Objectif: Remplacez « commissariat » par « poste de police » dans le passage du texte sur les meurtres en Mauritanie qui s'ouvre sur les mots « Les meurtres de Soufi » et se ferme sur « avaient dû reculer. », puis réécrivez ce passage.

Après les meurtres de Souvi, Diop et Mohamed Lemine : Comment parer aux crispations ?

Les meurtres de Soufi Cheine en Février dernier, ceux d’Oumar Diop, le 29 Mai à Nouakchott, et de Mohamed Lemine, le lendemain à Boghé, révèlent un profond malaise au sein de la société mauritanienne. Non seulement en ce que les rapports entre la police et, plus généralement, les forces de l’ordre se sont fortement dégradées, mais aussi qu’au sein de la communauté nationale, l’indignation soit devenue si sélective. Lors de l’assassinat de l’activiste Soufi au commissariat de Dar Naïm 2, on avait pourtant observé une mobilisation générale des associations de défense des droits de l’Homme, hommes d’affaires et acteurs politiques, sans distinction d’ethnie. Pour enrayer la grogne qui enflait, le gouvernement et la justice qui avaient tout d’abord tenté d’accréditer le suicide ou la mort accidentelle avaient dû reculer.

Segment de données:

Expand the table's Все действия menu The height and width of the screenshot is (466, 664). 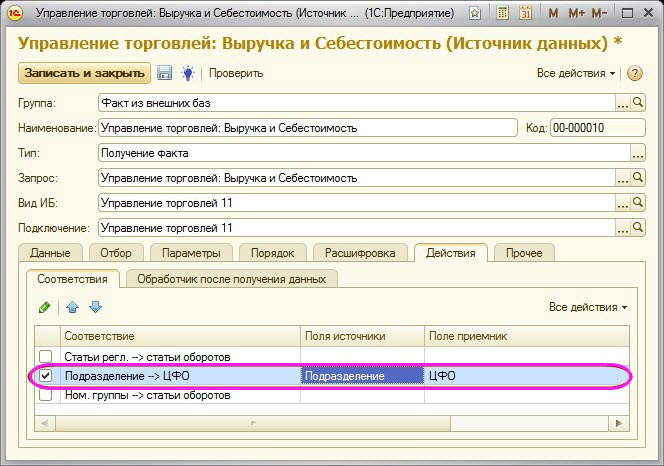coord(588,307)
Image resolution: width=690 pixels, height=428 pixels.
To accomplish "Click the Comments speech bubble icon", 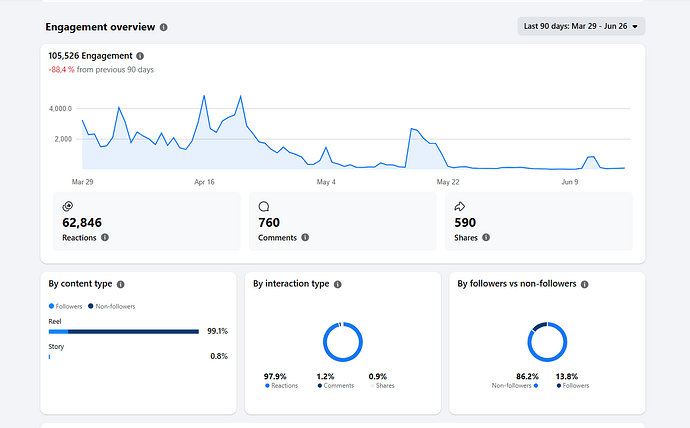I will point(264,206).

Solution ci-dessous:
Les meurtres de Soufi Cheine en Février dernier, ceux d’Oumar Diop, le 29 Mai à Nouakchott, et de Mohamed Lemine, le lendemain à Boghé, révèlent un profond malaise au sein de la société mauritanienne. Non seulement en ce que les rapports entre la police et, plus généralement, les forces de l’ordre se sont fortement dégradées, mais aussi qu’au sein de la communauté nationale, l’indignation soit devenue si sélective. Lors de l’assassinat de l’activiste Soufi au poste de police de Dar Naïm 2, on avait pourtant observé une mobilisation générale des associations de défense des droits de l’Homme, hommes d’affaires et acteurs politiques, sans distinction d’ethnie. Pour enrayer la grogne qui enflait, le gouvernement et la justice qui avaient tout d’abord tenté d’accréditer le suicide ou la mort accidentelle avaient dû reculer.